Available records:
□ □ □ □ □

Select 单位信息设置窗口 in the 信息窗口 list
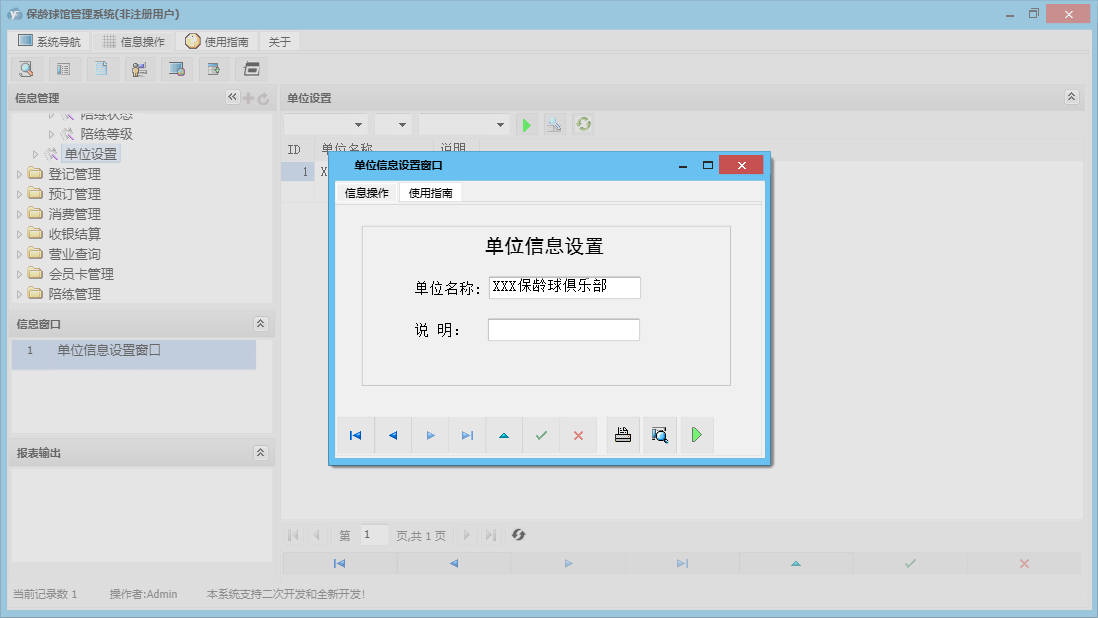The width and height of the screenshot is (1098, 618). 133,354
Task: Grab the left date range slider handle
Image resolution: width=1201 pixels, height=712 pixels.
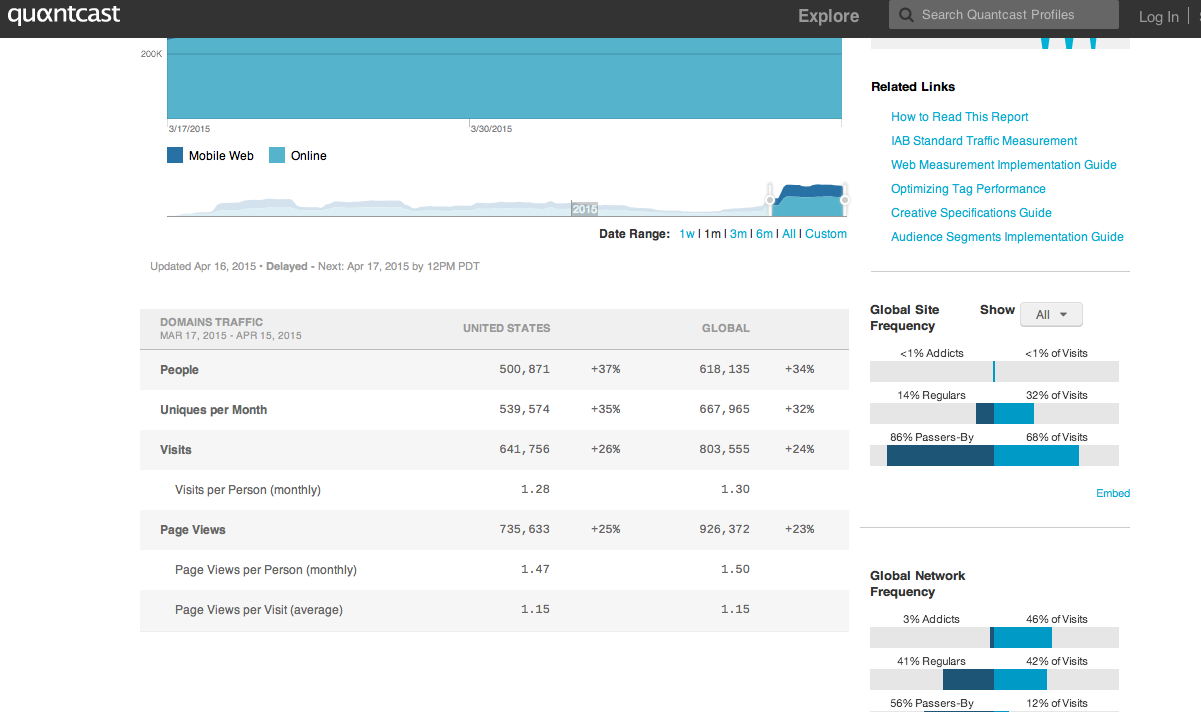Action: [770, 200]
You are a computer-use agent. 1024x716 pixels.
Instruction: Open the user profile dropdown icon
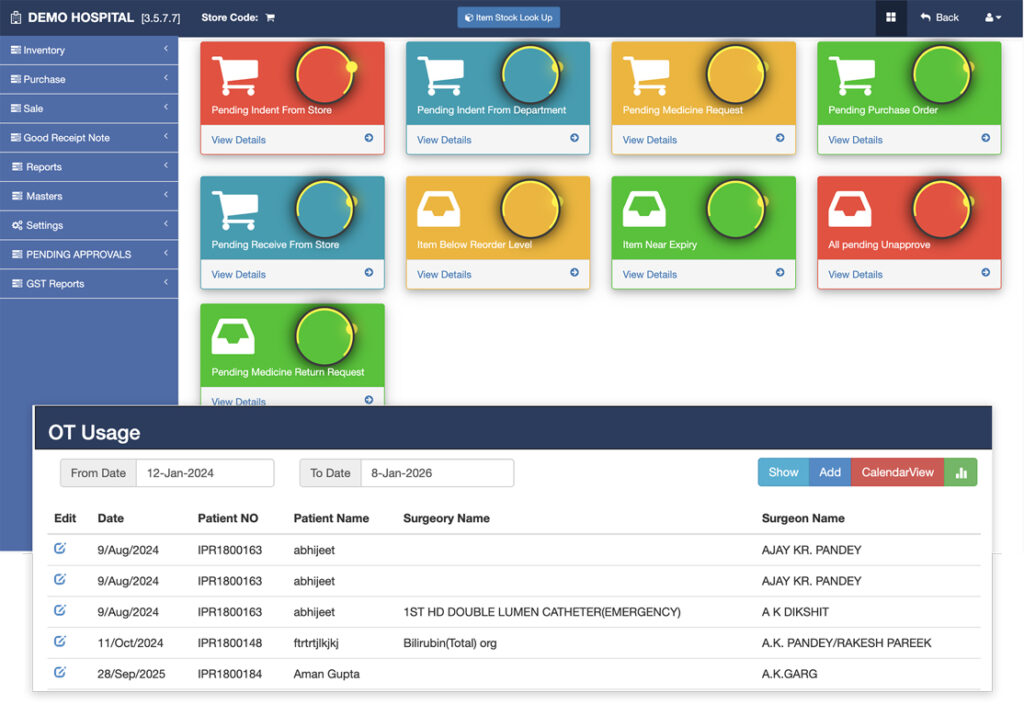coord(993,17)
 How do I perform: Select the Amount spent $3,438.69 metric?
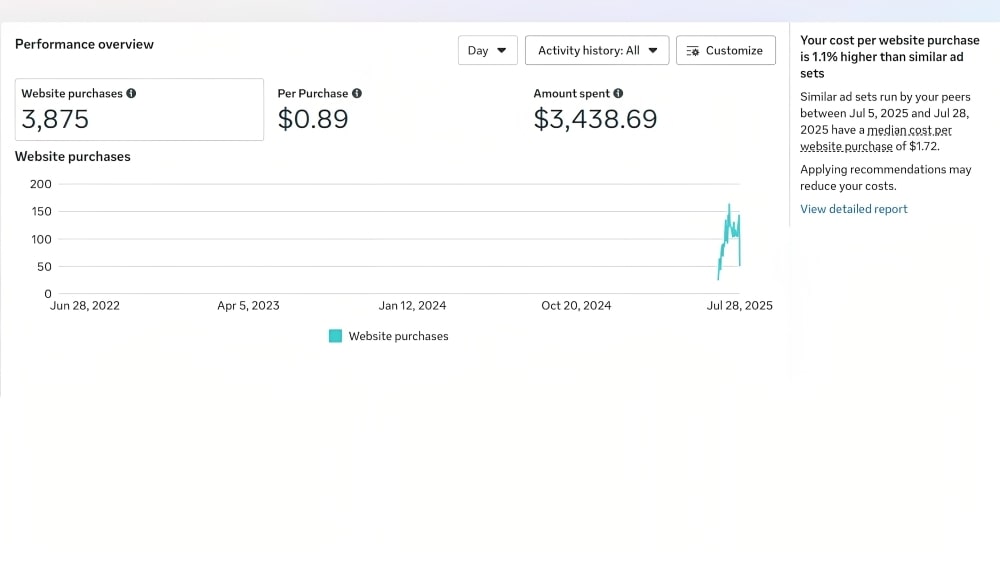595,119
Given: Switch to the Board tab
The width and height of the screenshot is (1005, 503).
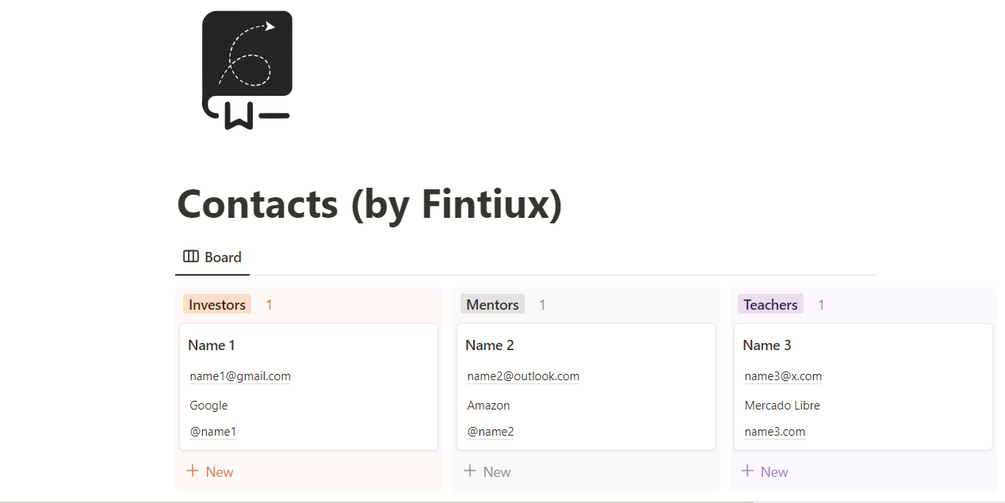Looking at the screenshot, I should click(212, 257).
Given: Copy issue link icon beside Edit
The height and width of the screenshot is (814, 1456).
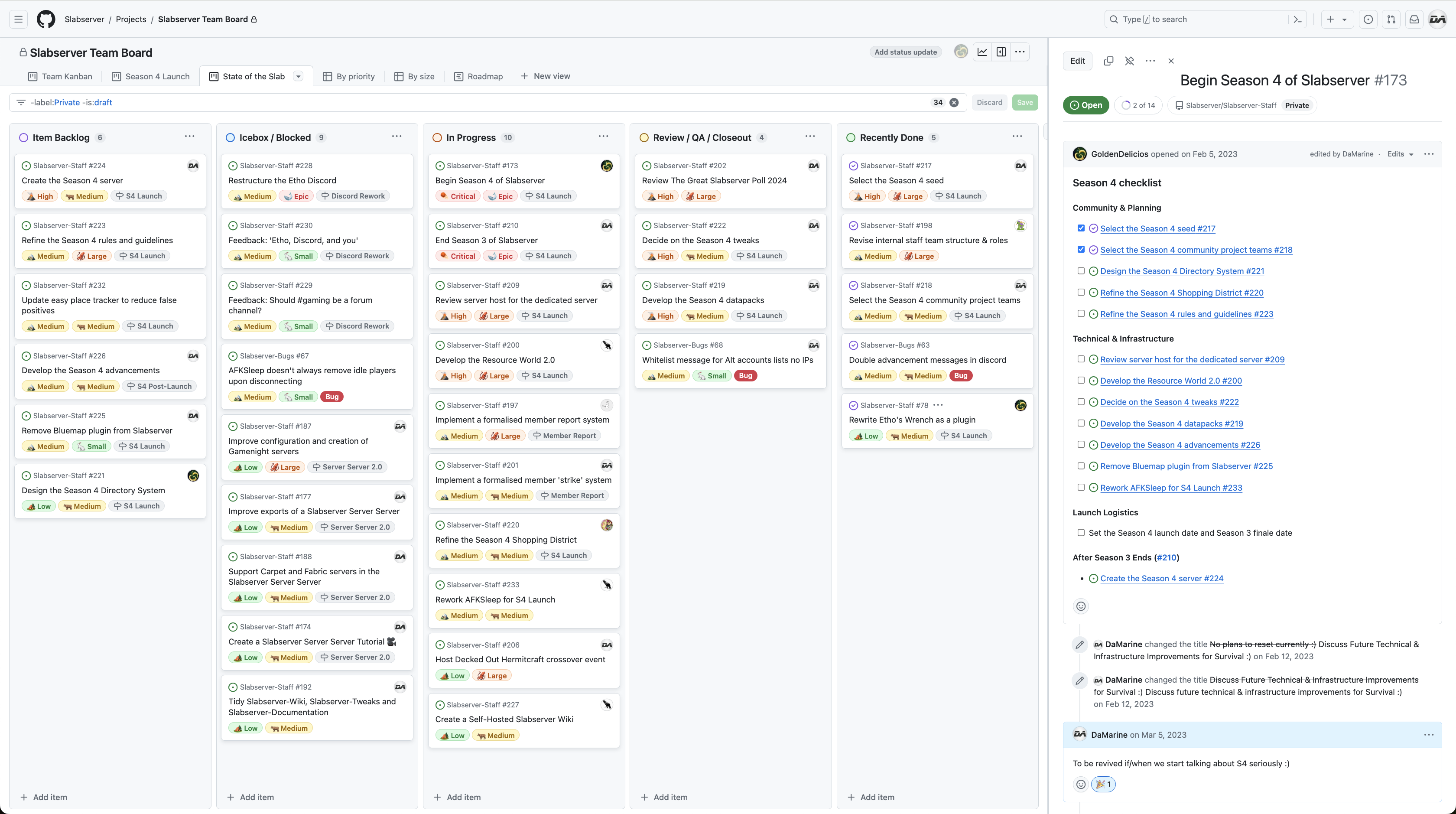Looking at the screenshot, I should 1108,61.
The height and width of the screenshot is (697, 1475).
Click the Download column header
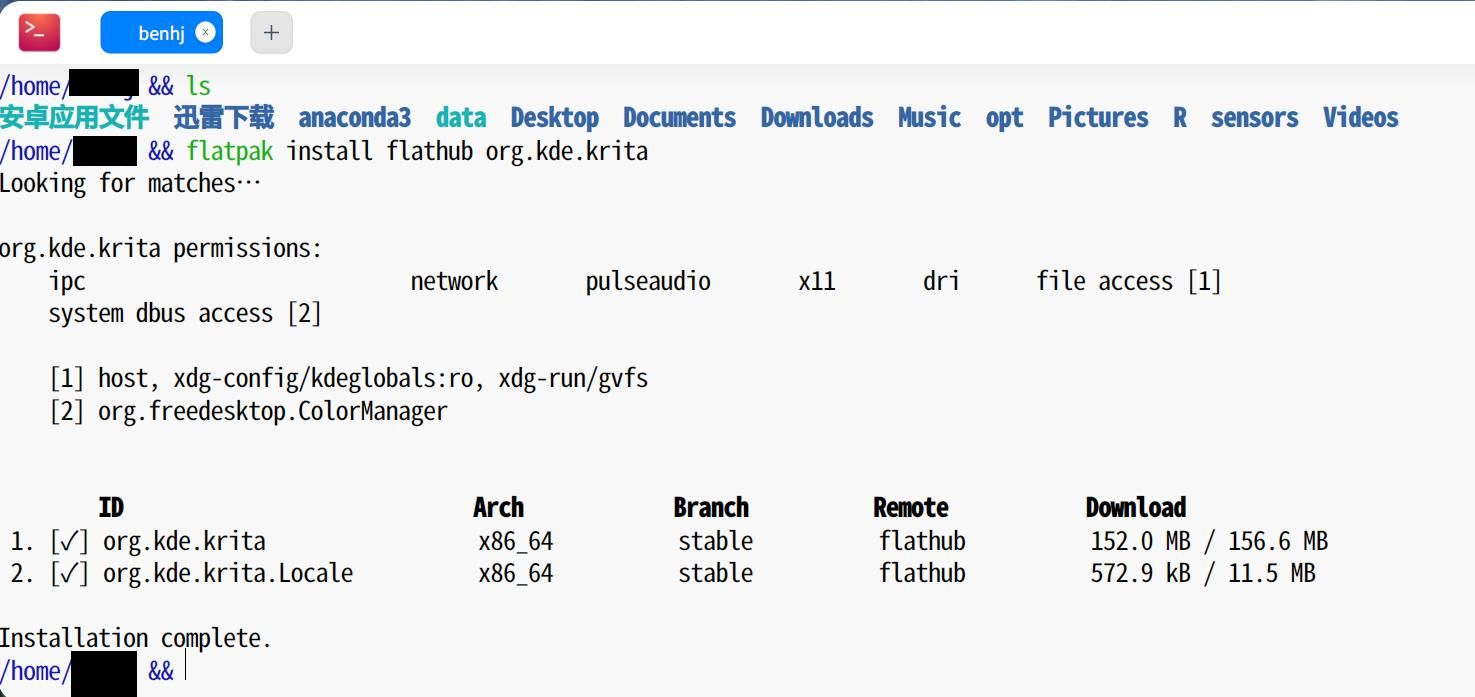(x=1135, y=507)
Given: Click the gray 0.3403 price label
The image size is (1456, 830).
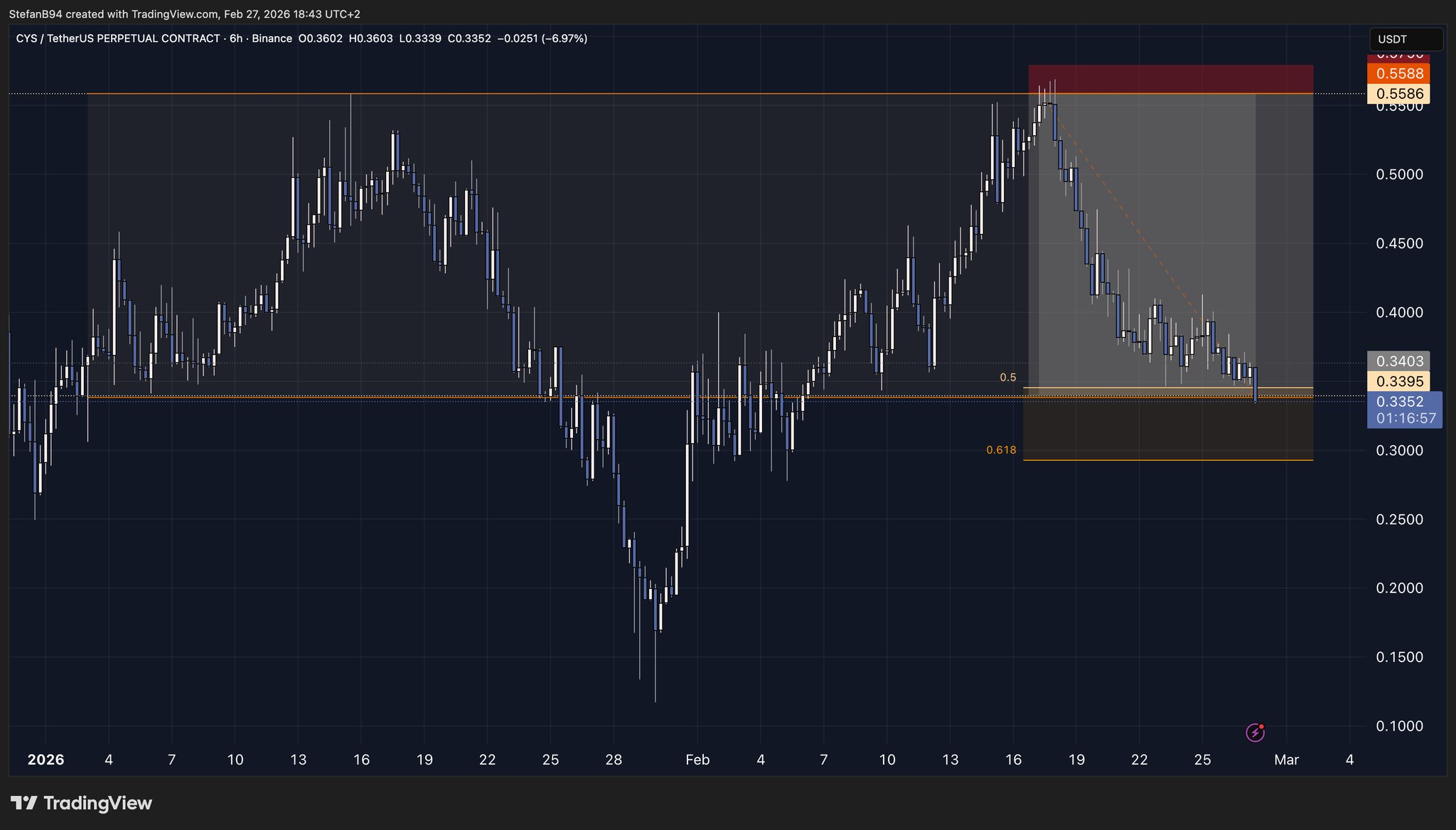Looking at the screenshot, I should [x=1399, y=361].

□ □ □ □ □

What is asked:
Rewrite all of the material above with every "Given" changed to "Goal" and everything else left as it is. Leave out the pictures.

Task response:
Select 单位信息设置窗口 in the 信息窗口 list
The width and height of the screenshot is (1098, 618). 133,354
Task: Grab the left date range slider handle
Image resolution: width=1201 pixels, height=712 pixels.
Action: [770, 200]
You are a computer-use agent. 1024x716 pixels.
Instruction: Open the user profile dropdown icon
coord(993,17)
 How do I perform: Select the Amount spent $3,438.69 metric?
595,119
Goal: Switch to the Board tab
The width and height of the screenshot is (1005, 503).
Looking at the screenshot, I should click(212, 257).
Goal: Copy issue link icon beside Edit
The height and width of the screenshot is (814, 1456).
Looking at the screenshot, I should 1108,61.
The height and width of the screenshot is (697, 1475).
Click the Download column header
(x=1135, y=507)
Goal: Click the gray 0.3403 price label
The image size is (1456, 830).
Looking at the screenshot, I should [x=1399, y=361].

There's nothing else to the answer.